> **OBJECTIVES**:
A. Sum up the forum thread about Fi in two sentences.
B. Using the forum thread about Fi, decide whether each statement agrees with it. Answer yes or no for each, and quote the words that decide it. (i) The first reply claims that other Fi users stayed silent because they disagreed with the original post. (ii) One poster says that when making ethical judgments, they tend to detach and analyze impersonally. (iii) One poster calls personal feelings the ultimate source of truth.
C. Write the next part of the forum thread about Fi, starting right after its final lines.

> **SOURCE DOCUMENT**:
□ □ □ □
# Extreme Fi outlined from my subjective frame.



## MandiKind (Oct 27, 2011)

LeaT said:


> lets ignore how i can perfectly understand your reasoning ans just attack it as t bias. no, the problem isnt that at all but that *you profess your reality as truth and expect everyone to agree*. you just want to hear you are right, not have a deep and mature discussion what fi is beyond your subjective view and thats a problem imo. just because you say its true it doesnt mean its true. *i actually find it interesting that only two other people typed as strong fi users have commented *in this thread. dont make the beebe model into a self fulfilling prophecy. over reliance on any function is dangerous.


With respect, he stated very clearly that he was writing from his own personal perspective. I have no way of knowing why other Fi users haven't commented, but it's possible that it's because there isn't much to add. You either appreciate the OP or you don't.


----------



## Inveniet (Aug 21, 2009)

Silveresque said:


> But as much as I value empathy, logic is equally important. I make decisions impersonally (while still engaging in empathy), because my own personal feelings are not necessarily what is best. There are times for making decisions based on feelings, but in the realm of making ethical judgments, I tend to detach and analyze impersonally. I get out of myself in order to gain perspective. My personal feelings on the matter are not some ultimate source of truth--they are more likely to cloud my judgment and prevent me from seeing the real truth.


I find it interesting how a thread about Fi, draws in Ti doms like a flame draws in insects.

Anyway your personal musing about empathy seems very in line with what I've tried to say about the topic so far.
Is it a lack of interest or ability we see here, when you think I stand for stuff I've already explained?


----------



## Recede (Nov 23, 2011)

hornet said:


> I find it interesting how a thread about Fi, draws in Ti doms like a flame draws in insects.
> 
> Anyway your personal musing about empathy seems very in line with what I've tried to say about the topic so far.
> Is it a lack of interest or ability we see here, when you think I stand for stuff I've already explained?


I'm not quite sure what you're asking. Could you rephrase it? Also I'm a bit confused as to what you meant by my musing about empathy seeming in line with what you've said in this thread. You said in an earlier post: "...in the Ti user there is zero empathy". Maybe I misunderstood what you meant, but if you really think Ti users are not empathetic, I must object--which is all I was trying to do in my post.


----------



## Inveniet (Aug 21, 2009)

Silveresque said:


> I'm not quite sure what you're asking. Could you rephrase it? Also I'm a bit confused as to what you meant by my musing about empathy seeming in line with what you've said in this thread. You said in an earlier post: "...in the Ti user there is zero empathy". Maybe I misunderstood what you meant, but if you really think Ti users are not empathetic, I must object--which is all I was trying to do in my post.
□ □ □ □
> **GIVEN DATA**:

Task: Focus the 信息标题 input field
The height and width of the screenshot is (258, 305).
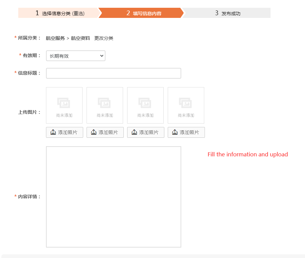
□ □ □ □
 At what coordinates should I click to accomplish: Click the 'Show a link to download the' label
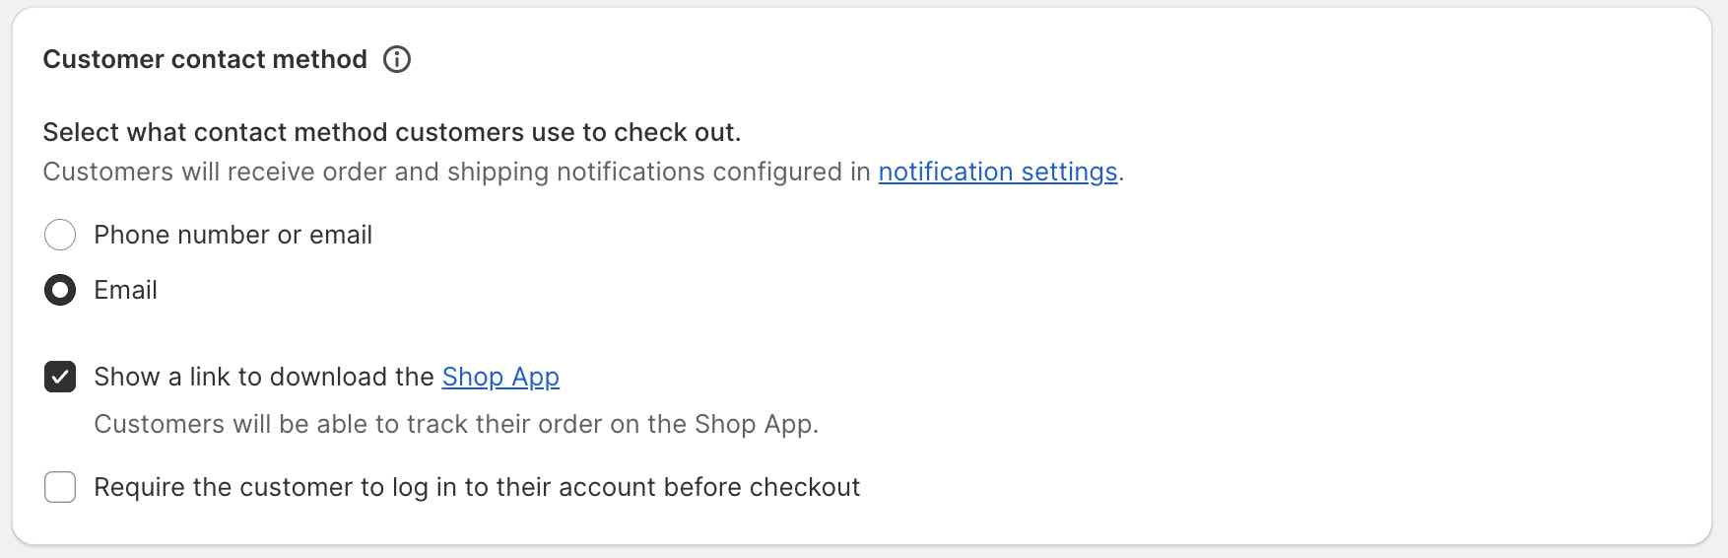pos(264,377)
□ □ □ □
> **RESULTS BY TASK**:
A. One poster defends the original post against the charge of presenting a personal reality as truth, pointing out that it was clearly written from a personal perspective. Another poster remarks that a thread about Fi draws in Ti doms, and a later reply asks for a rephrasing and objects to an earlier claim that there is "zero empathy" in the Ti user.

B.
(i) No: "I have no way of knowing why other Fi users haven't commented"
(ii) Yes: "in the realm of making ethical judgments, I tend to detach and analyze impersonally"
(iii) No: "My personal feelings on the matter are not some ultimate source of truth"

C.
Okay I'll engage empathy and understanding for one sec and quote myself later in this thread,
where I elaborate on what I meant. In my last post I had ZERO empathy for you.

For some reason the INFJ I was with at the time was like. "Maybe it could be interpreted this way?"
I didn't listen. :-/

Regardless here you go, lazy one. 



> I didn't mean it that way.
> They do have empathy, but not while using Ti.
> They have to switch over to Fe.
> Just as TJs have to switch from Te to Fi to use empathy.
> ...


----------



## Recede (Nov 23, 2011)

hornet said:


> Okay I'll engage empathy and understanding for one sec and quote myself later in this thread,
> where I elaborate on what I meant. In my last post I had ZERO empathy for you.
> 
> For some reason the INFJ I was with at the time was like. "Maybe it could be interpreted this way?"
> ...


Oh okay. Sorry, I did go back and read the rest of your posts before responding and I remember seeing this one, but somehow it didn't register at the time. This is what happens when I'm running on 4 hours of sleep and have a headache. :bored:


----------



## JungyesMBTIno (Jul 22, 2011)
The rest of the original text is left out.